Guy Haselmann: The Current Monstrous Attack on World Order is a Creation of the Fed's Own Making

by Guy Haselmann, Macro Strategist

Three decades of benefits from globalization and free trade have come to end.

I have absolutely no doubt that today’s monstrous world order is a creation of the Fed’s own making. It was started by the Fed when the FOMC pushed rates to the ‘emergency’ level of 0% in 2008, but then failed to raise them when markets resumed functioning properly and were no longer considered to be in an ‘emergency’ state.

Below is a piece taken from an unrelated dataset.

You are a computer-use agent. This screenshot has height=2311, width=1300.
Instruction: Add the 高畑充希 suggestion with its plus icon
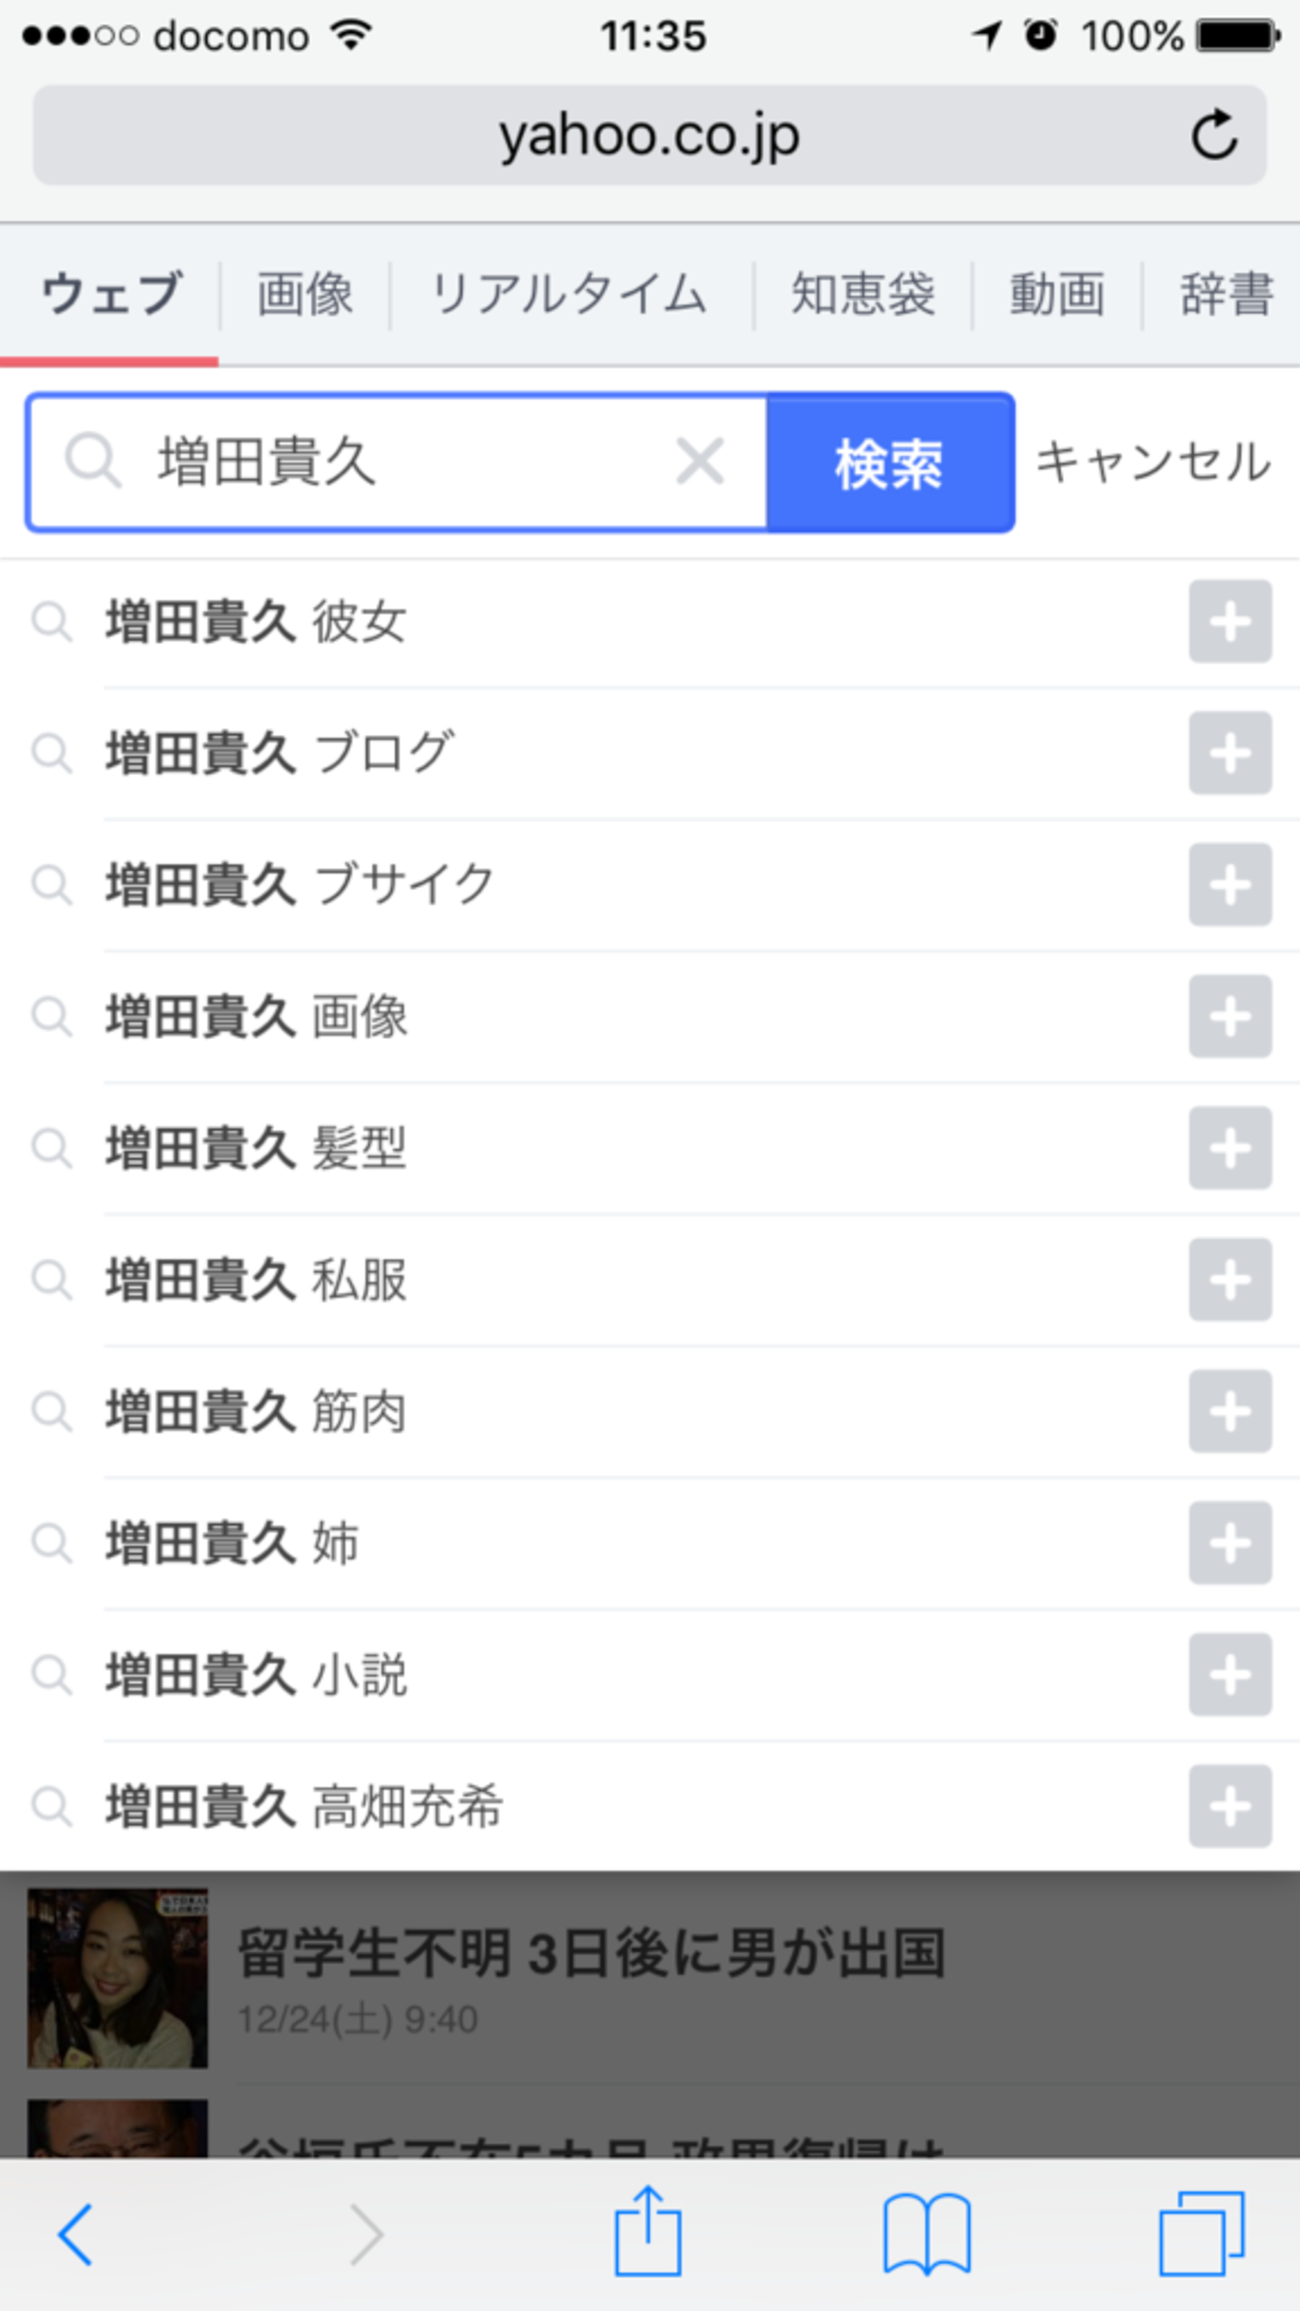pyautogui.click(x=1229, y=1806)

The Fed rightly gets the blame, simply because the US has the world’s reserve currency; therefore, all other central banks had to follow the Fed’s lead in cutting rates, or their country’s currency would have strengthened too much, leaving their exports uncompetitive.

Japan may have been the first major developed economy to move rates to 0%, but this is the wrong comparison for three reasons: 1) the Yen is not the world’s reserve currency; 2) most of its debt is owned by its own people; and 3) Japan’s real problem is a rapidly shrinking population.

Today, currency wars are sprouting up everywhere and are an indication that countries have urgently decided to put themselves first. With global indebtedness at multiples of GDP and far above 2008 levels, alternatives have diminished. Certainly, heathy pockets of ‘creative destruction’ are a political landmine and viewed as something to be avoided at all costs.

Central banks, led by the Fed, are destroying the global financial world order. Today’s $15 trillion of negatively yielding debt is lunacy. An investor taking interest rate risk should be compensated for it with added compensation for credit risk.

Further dangers have developed from income seekers fleeing negative yielding bonds and replacing them with dividend paying stocks, i.e., the other end of the capital structure. Old school portfolio construction like 60/40 portfolios no longer serve their proper function - I will save that topic for my next note.

It is unsustainable and impossible for central banks to try to perpetually prop up markets and maintain negative real yields. Currency wars are a race to the bottom in rates because the goal is to weaken the currency. However, an exchange rate is relative – it’s a ratio. When both countries cut rates, the ratio for the most part remains stable.

Unfortunately, there are many other aggregating negative consequence. Much has already been written about some of them: financial repression, indebtedness, ‘everything bubbles’, and moral hazard.

I’d like to focus on the Fed’s exit strategy. What is it? Do any central banks have one? If they don’t have an exit strategy, then I believe that they don’t have any strategy at all. Sports team don’t celebrate at half time. Providing the stimulus is always the easy part, but only half the game.

I believe at this point, the only way for central banks to not lose total control of markets is for the Fed to refrain from cutting again any time soon. Let the other central banks cut if they must, but the Fed must lead the way out of financial repression and on a path toward rate normalization. Only the country with the world’s reserve currency can do this. And, after all, the Fed is the one who got us into this mess in the first place.

It will be a difficult road, but markets give the Fed too much credit anyway and it really doesn’t have the proper tools to properly fix much of anything (except maybe the level of total indebtedness via the price of money). And, don’t believe their hubris when FOMC members say, “we are the only game in town”. They’d like to believe they are, but they are not.

The Fed is a central bank not a Finance Ministry, so it should stop acting like the latter. 

Refraining from cutting again will likely mean a period of hardship brought on by a stronger dollar and weaker equity market. FOMC members should talk less and stop offering the ‘market put’ that market participants readily expect at the first sign of any market or economic weakness.

In short, the FOMC has to stop trying to make everything better today, because imbalances and debt are aggregating and Fed actions are mortgaging the world of tomorrow and damaging the economic world order.